_TASK ITEM_
Filter the entries below down to the lines that hold "Open".

_DATA EXTRACTS_

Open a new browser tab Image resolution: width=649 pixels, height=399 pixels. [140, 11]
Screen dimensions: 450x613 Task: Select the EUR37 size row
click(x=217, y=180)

==

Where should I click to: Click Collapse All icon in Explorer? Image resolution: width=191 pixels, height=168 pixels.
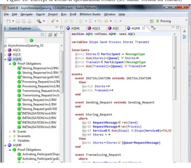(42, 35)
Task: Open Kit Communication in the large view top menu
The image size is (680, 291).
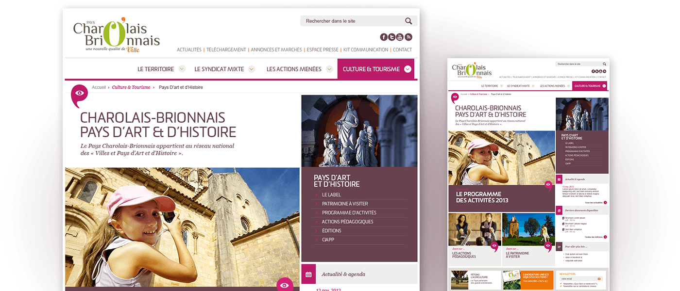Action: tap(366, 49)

_ANSWER BOX_
Open a new browser tab Image resolution: width=649 pixels, height=399 pixels. [140, 11]
Task: Open Kit Communication in the large view top menu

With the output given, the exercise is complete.